From what we’ve read so far,
this book is way over the top. It’s too outrageous, too personal and
unbalanced, too hysterical – a bit like its author. And people who
understand politics know this. It has none of the authority, or
intellect, or style of the Crossman Diaries
in the UK which James Callaghan tried to ban because they showed the
real inner workings of a Government, not just a struggling opposition
party.

Even Neal Blewett’s
diaries of a cabinet minister were probably more substantial. In
effect, Latham’s book is written for the tabloids and for television.
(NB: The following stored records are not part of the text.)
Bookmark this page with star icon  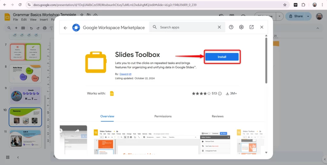point(285,5)
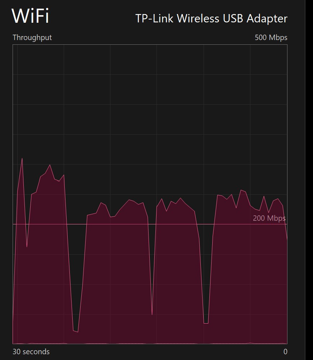Click the bottom of the first deep dip
Viewport: 313px width, 360px height.
point(76,331)
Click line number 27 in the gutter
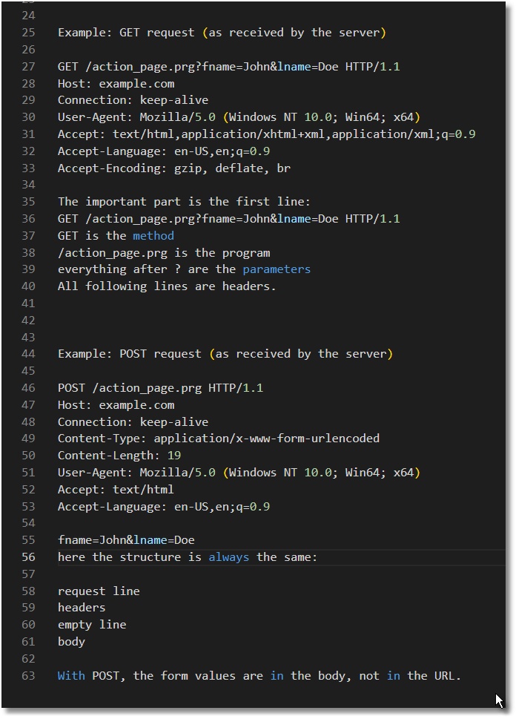Image resolution: width=516 pixels, height=719 pixels. [x=28, y=67]
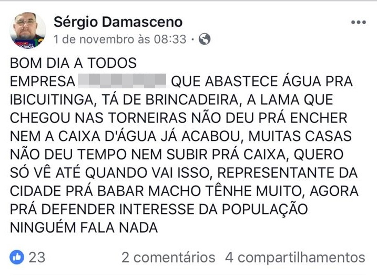Image resolution: width=377 pixels, height=276 pixels.
Task: Click the BOM DIA A TODOS line
Action: coord(73,64)
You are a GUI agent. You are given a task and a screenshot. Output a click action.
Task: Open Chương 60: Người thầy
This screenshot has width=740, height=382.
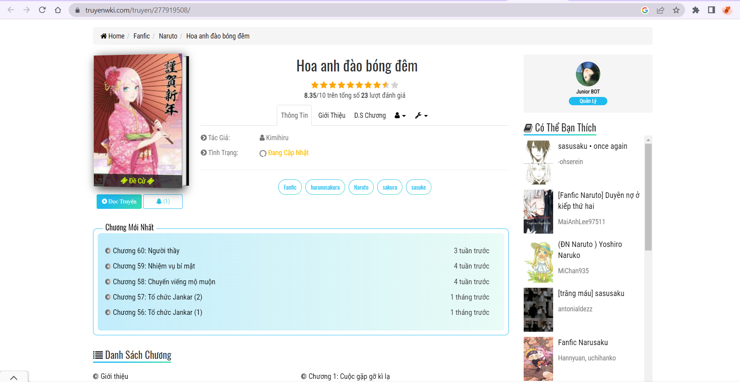coord(146,251)
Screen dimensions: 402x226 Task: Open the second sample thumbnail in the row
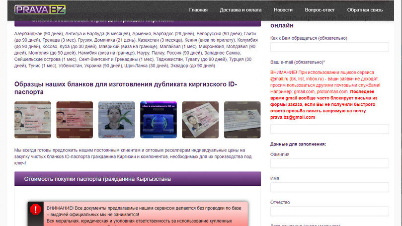coord(75,120)
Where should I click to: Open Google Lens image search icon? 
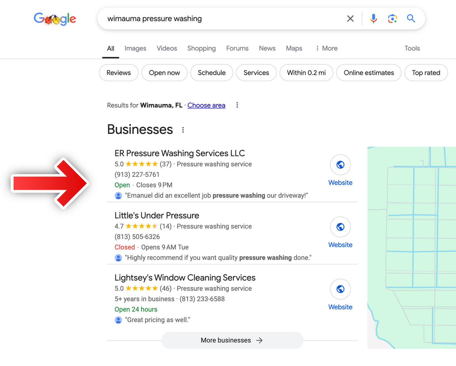click(x=392, y=19)
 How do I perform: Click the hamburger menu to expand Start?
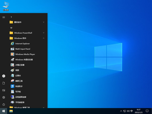coord(4,17)
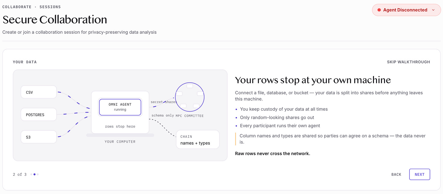The image size is (443, 194).
Task: Click the CSV data source box
Action: (x=39, y=92)
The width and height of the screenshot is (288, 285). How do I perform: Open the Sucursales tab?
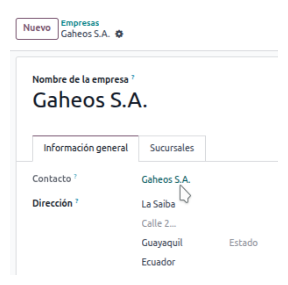point(172,148)
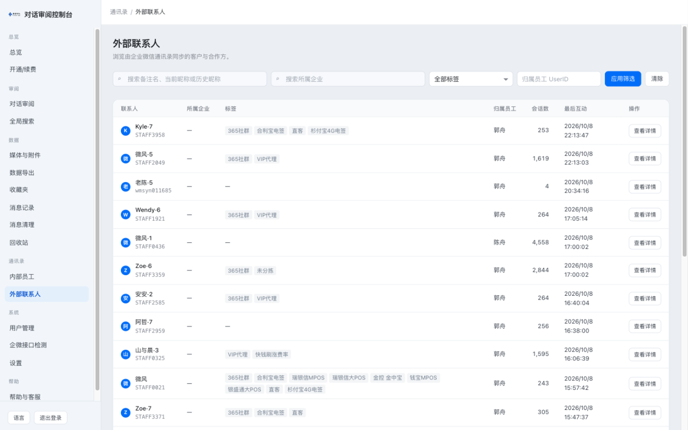Click the Zoe·6 avatar icon
Screen dimensions: 688x430
pos(126,270)
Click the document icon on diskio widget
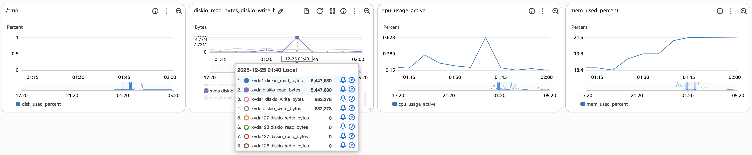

It is also, crucially, at the wrong time in the political cycle to do
any real damage. In fact, it will probably have the opposite effect by
rallying Labor’s troops behind the Bomber. What other choice do they
have?

Sure, Costello and Howard and Abbott will have their
fun. But where is the real problem in politics at the moment? On the
other side, and come 2006, the worm will have turned and Latham will be
lonely and unemployable.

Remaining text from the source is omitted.